Konami is one of the longest-running publishers in the games industry -- in fact, it celebrated its 50th anniversary earlier this year. As such, Saso says, the company has ridden three major games industry waves in terms of technology and business models: the '70s arcade boom, the rise of console in the 1980s, and the shift to mobile during the 2010s. And the company is already keeping a close eye on the impact of virtual and augmented reality.
"It is a part of our legacy to create new ideas and IPs to fit each age, and we believe that spirit is one of the reasons for our strength in the mobile game market," Saso says. "We can provide high-quality mobile games because of our technology to create high-end console games, as well as having knowledge to operate games because of our experience in arcade, PC and browser games. Our extensive experience in creating games for many devices is a strength we have at Konami like no other."
Another major push for the company is esports.

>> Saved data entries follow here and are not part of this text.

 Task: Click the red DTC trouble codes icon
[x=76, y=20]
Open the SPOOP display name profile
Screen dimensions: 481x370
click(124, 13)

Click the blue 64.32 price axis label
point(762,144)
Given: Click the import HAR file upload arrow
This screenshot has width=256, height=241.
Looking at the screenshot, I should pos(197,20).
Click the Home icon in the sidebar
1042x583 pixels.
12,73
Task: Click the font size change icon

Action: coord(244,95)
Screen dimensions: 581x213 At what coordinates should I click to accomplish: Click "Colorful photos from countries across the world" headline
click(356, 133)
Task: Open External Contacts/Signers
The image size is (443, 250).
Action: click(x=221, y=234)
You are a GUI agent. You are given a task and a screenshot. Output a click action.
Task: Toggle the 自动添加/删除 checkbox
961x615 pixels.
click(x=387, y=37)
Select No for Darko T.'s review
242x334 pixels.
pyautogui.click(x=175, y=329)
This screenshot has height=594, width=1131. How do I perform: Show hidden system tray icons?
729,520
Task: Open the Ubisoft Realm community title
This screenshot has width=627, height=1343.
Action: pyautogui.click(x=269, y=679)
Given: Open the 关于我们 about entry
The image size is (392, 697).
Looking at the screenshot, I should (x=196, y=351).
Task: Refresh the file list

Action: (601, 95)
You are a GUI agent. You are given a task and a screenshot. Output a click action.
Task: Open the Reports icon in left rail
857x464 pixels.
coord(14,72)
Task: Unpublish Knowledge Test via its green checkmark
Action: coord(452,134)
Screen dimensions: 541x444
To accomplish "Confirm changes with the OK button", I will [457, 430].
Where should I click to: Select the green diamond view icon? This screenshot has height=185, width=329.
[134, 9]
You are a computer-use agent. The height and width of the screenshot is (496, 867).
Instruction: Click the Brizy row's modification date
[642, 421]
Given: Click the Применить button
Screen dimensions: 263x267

This is perhaps most obvious from the rebrand for this year's PES, and the fact that Konami is building an esports studio into its new headquarters in Tokyo's downtown Ginza district. Not only will the building include a space to host and broadcast matches, but also a school where the publisher will hold classes for aspiring players.
"We can provide high-quality mobile games because of our technology to create high-end console games"
Konami has already live streamed major events such as the PES League World Finals and Yu-Gi-Oh World Championship from Europe this year, and hopes to do so from this new Tokyo establishment in future.
It helps that many of the publisher's titles are based on real sports, such as football and baseball, which makes the point of entry for a wide array of spectators much easier. Saso hints that Konami will be working on ways to host esports around its other games brands as well, specifically pointing to Yu-Gi-Oh Duel Links (the hugely popular mobile game) and Super Bomberman R. There's also the hope that, like mobile versions of console IP, esports will help grow the audience for the games at the heart of them.
Far from cashing in on the growing popularity of esports, Konami genuinely believes competitive video games will play a part in the evolution of sport overall.
"Sport has always been changing -- starting from physical sports such as running, throwing, kicking, to field sports like soccer and baseball," Saso explains. "With the industrial revolution came motorsports, and now with greater technology comes esports.
"Like any other sport, I believe the goal for esports in this industry is to have audiences, millions of fans, and become a huge source of entertainment, even larger than just video games. But for now, as a game publisher, we see it as a new field of interacting with and enjoying games. Before we go for the big goal, we are focusing on how to expand the fun in playing, participating and watching esports.
"In 2020, all eyes will be on sports and Tokyo, thanks to the upcoming Olympics, and Konami intends to be the leader for esports on a global stage."
Saso also talks up the potential for next-generation hardware and faster infrastructures such as 5G as potential sources for "completely new game design," with Konami determined to stay at the forefront as the games industry evolves.
"We will continue to research and develop new opportunities in order to provide games to match the needs quickly," he concludes. "Now people can play games with others from all over the world easily online. The culture of watching people play games is as appealing now as actually playing the games, so we will look to continue to support this as well as esports.
"We will continue to provide many games, high-end to casual in many genres, and have fan events and esports championships in the near and foreseeable future."